From the entries below, copy out every line with "sidebar" in it.

### Records supplied

--*--

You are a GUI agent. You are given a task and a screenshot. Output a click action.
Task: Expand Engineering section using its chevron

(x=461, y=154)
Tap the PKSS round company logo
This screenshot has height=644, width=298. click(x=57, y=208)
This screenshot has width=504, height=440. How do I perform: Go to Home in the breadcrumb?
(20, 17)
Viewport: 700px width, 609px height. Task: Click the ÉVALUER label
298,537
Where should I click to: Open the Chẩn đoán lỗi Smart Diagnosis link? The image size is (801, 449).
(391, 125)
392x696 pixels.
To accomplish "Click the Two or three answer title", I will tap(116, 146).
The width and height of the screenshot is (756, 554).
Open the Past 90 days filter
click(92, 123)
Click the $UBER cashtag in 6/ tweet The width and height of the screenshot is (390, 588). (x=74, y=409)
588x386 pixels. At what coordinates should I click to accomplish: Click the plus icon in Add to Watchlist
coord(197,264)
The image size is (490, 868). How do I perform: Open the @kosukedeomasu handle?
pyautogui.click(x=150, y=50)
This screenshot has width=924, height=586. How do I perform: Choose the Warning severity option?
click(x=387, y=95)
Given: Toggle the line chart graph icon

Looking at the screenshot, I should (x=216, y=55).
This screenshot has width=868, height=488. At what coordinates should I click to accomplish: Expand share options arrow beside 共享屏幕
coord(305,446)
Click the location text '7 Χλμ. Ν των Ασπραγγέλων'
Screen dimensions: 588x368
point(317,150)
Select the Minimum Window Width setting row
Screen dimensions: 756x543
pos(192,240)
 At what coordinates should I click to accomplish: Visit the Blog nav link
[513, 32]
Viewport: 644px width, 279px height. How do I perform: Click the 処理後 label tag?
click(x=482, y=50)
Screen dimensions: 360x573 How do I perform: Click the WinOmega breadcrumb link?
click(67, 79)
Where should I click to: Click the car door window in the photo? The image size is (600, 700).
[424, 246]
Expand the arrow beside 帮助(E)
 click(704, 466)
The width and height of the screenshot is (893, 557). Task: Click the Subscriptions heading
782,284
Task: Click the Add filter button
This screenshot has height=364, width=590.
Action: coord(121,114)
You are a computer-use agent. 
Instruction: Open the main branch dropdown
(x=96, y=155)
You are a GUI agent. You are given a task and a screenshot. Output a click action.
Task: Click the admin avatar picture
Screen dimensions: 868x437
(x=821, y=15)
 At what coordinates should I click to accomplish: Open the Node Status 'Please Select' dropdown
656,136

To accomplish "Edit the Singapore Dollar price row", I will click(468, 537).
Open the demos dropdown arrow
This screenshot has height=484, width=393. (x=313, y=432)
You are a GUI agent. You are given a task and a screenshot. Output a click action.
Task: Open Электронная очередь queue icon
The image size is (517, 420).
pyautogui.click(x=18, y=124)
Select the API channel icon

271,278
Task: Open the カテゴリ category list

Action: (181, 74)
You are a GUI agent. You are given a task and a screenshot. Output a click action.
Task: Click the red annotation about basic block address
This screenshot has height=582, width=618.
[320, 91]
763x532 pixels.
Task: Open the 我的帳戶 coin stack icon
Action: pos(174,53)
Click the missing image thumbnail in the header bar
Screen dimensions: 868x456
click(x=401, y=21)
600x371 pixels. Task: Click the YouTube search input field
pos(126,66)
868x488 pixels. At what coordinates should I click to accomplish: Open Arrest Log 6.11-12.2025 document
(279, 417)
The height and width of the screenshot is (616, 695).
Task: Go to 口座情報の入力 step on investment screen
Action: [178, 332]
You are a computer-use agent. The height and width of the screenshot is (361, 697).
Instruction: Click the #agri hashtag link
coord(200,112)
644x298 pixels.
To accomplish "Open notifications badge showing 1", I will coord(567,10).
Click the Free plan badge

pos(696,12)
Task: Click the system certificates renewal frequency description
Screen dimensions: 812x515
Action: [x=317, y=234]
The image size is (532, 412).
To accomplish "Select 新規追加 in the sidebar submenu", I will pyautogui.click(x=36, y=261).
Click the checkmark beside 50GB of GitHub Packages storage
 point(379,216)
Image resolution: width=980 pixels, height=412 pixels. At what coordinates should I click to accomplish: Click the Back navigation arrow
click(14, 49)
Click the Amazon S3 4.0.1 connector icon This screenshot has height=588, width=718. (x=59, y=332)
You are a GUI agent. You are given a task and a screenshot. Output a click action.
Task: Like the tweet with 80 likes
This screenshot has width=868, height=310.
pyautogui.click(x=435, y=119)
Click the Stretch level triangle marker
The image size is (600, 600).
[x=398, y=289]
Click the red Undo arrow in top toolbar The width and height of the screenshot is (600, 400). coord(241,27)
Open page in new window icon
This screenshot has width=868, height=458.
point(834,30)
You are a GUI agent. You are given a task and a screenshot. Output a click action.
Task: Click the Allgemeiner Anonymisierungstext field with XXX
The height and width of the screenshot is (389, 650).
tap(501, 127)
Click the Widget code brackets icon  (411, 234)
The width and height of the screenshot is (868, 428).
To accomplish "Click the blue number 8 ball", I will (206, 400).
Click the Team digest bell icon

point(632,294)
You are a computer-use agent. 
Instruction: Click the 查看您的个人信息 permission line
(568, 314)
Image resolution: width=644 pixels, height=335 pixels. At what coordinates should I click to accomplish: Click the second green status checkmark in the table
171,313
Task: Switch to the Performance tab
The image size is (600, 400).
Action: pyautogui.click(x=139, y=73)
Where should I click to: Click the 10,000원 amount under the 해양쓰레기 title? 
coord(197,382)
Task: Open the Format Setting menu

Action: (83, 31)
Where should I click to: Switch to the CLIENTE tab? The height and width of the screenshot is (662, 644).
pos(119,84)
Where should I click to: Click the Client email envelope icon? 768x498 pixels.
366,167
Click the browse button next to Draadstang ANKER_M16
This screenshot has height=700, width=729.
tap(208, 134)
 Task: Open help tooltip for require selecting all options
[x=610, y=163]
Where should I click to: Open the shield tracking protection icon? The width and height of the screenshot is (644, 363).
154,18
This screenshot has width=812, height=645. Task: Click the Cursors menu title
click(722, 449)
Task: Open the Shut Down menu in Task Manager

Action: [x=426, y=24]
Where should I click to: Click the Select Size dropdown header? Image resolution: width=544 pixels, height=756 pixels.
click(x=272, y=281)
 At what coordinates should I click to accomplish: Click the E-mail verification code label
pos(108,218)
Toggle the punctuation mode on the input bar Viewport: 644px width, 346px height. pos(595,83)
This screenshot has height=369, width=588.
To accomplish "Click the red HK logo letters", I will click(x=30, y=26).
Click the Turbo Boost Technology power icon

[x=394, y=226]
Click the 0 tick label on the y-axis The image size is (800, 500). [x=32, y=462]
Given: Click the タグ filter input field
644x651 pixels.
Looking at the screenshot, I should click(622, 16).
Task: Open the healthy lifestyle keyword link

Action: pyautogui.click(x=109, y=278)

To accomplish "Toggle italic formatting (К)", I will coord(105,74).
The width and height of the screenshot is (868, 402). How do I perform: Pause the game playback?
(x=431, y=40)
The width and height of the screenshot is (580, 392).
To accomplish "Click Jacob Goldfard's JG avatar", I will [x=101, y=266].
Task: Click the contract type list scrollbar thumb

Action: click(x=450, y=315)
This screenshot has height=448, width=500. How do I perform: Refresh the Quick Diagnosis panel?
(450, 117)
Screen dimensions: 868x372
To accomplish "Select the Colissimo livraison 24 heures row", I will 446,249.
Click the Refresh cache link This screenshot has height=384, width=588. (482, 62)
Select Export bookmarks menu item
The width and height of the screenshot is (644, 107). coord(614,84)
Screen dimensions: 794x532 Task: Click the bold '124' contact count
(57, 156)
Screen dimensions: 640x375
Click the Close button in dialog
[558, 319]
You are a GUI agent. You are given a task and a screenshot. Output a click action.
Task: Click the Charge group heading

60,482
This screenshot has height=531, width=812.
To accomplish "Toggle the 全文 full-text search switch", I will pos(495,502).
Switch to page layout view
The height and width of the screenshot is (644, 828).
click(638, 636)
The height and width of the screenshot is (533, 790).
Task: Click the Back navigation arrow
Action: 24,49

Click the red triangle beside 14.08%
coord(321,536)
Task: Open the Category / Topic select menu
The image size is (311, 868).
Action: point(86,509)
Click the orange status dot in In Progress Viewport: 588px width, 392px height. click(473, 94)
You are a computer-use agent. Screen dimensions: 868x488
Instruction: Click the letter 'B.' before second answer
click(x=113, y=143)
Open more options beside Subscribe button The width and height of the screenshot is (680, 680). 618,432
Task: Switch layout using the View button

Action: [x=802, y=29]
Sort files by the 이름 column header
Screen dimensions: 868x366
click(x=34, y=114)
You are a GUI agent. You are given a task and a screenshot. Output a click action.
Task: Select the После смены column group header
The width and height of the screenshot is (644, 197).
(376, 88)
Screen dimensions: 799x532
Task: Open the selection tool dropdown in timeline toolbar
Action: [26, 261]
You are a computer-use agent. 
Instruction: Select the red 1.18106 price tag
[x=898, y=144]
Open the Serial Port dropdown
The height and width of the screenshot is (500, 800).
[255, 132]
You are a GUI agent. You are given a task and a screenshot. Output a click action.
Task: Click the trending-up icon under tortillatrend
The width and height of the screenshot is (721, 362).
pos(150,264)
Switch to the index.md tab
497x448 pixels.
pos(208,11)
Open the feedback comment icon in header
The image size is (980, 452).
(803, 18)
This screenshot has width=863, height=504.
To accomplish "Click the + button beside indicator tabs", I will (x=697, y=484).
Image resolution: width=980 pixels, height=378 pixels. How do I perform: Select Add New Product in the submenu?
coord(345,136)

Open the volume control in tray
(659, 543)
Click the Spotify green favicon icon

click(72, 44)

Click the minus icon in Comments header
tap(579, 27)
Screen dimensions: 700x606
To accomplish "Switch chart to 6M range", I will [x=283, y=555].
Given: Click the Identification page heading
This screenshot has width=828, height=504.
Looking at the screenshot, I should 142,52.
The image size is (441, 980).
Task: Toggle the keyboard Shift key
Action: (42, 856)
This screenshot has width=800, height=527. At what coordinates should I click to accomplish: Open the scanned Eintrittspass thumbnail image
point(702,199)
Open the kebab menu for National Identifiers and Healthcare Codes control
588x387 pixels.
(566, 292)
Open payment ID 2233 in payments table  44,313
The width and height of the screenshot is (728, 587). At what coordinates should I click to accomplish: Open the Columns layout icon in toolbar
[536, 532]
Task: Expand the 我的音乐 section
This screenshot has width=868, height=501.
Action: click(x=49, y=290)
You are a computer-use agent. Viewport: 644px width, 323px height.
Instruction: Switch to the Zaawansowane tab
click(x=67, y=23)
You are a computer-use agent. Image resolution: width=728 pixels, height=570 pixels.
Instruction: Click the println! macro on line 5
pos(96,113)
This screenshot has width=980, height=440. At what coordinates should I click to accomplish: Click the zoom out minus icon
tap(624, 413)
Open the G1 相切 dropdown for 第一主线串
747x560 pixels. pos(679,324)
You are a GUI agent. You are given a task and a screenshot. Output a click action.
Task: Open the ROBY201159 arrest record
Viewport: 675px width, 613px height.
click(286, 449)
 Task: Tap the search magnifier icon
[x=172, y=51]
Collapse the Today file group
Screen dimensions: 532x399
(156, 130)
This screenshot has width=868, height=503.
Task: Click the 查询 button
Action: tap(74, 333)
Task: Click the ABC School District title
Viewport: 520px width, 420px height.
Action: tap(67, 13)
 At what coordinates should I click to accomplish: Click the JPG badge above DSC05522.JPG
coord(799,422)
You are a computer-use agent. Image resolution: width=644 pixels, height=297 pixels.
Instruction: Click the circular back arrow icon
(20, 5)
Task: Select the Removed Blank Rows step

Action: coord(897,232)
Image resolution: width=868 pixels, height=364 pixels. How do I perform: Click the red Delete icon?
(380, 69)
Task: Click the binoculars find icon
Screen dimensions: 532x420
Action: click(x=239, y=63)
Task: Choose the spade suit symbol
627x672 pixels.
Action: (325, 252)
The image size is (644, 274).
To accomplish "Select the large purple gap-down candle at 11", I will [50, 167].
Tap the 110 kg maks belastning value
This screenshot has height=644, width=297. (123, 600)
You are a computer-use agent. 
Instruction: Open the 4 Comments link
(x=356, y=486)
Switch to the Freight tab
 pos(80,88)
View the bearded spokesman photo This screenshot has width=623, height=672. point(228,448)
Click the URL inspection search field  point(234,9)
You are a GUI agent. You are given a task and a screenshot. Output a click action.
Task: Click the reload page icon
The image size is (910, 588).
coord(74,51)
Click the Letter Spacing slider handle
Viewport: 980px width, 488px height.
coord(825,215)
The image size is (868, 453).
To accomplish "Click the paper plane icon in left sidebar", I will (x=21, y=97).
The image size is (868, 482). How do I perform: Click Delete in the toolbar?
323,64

--*--

### Result of this exercise
To accomplish "Select 新規追加 in the sidebar submenu", I will pyautogui.click(x=36, y=261).
To accomplish "Click the paper plane icon in left sidebar", I will (x=21, y=97).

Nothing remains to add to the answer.